Их разделяло полтора шага — ничтожная дистанция в фехтовании, но вполне приемлимая в диалоге. Фальконетта вблизи не выглядела такой уж высокой — шесть фуссов и два дюйма, едва ли больше — вероятно, она казалась долговязым пугалом больше из-за своего серого камзола и странной развинченной походки.
У Фальконетты было лицо мертвеца из раскопанной февральской могилы. Холодное, тусклое, будто бы выкрашенное свинцовыми белилами, оно несло на себе определенный узор, который мог показаться изморозью на оконном стекле — десятки правильных геометрических шрамов, пересекавшихся друг с другом. Эти шрамы не шли ни в какое сравнение с ее собственными. По-хирургически аккуратные, они ничуть не походили на то месиво из рубцов, которое она носила на лице, но отчего-то производили весьма тяжелое впечатление. Точно столяр разметил ее голову под заготовку для какой-нибудь милой вещицы, подумала Барбаросса, например, набалдашника для трости, нанес карандашом линии разметки, взялся за работу, но почему-то передумал и отложил работу…
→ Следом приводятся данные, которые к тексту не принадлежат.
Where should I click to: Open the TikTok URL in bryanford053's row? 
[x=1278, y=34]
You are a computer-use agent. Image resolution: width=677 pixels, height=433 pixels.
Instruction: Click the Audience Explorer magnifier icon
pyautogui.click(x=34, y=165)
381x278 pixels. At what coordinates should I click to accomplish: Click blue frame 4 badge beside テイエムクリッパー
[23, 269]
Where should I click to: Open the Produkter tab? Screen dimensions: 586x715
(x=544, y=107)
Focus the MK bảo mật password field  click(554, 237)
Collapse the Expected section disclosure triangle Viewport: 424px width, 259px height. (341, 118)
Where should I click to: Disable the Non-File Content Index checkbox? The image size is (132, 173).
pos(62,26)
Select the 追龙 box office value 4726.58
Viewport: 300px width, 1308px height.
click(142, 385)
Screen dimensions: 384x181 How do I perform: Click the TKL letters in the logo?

Губы были единственной движущейся частью на ее лице. Рассеченные бритвами мимические мышцы и сухожилия так и не смогли срастись, отчего лицо Фальконеты сохраняло пугающую неподвижность. Глаза — как у трупа, пролежавшего много дней в снегу, холодные, но не мутные, как у мертвецов, а внимательные.
— Сегодня хороший вечер, неправда ли?
Барбаросса едва сдержала нервный смешок. Фальконетта произнесла это совершенно безэмоционально, не наделив слова даже толикой человеческой интонации. В сочетании с холодным блеском ее глаз эта галантность могла выглядеть жутковатой.
Что ей надо, этому пугалу? За каким хером явилась в «Хексенкессель», да еще так некстати? Пугать вырядившихся на танцульки юных шалав? Черт, хорошая затея. Одного этого взгляда в упор хватит для того, чтоб у любого мужика хер упал до следующей субботы, а у сучки — ноги сомкнулись точно замок.
— Нет, — резко отозвалась Барбаросса, дернув головой, — Это паршивый вечер. И очень длинный херовый день.
Фальконетта задумчиво кивнула. Барбароссе на миг показалось, что она слышит негромкий треск смерзшихся позвонков.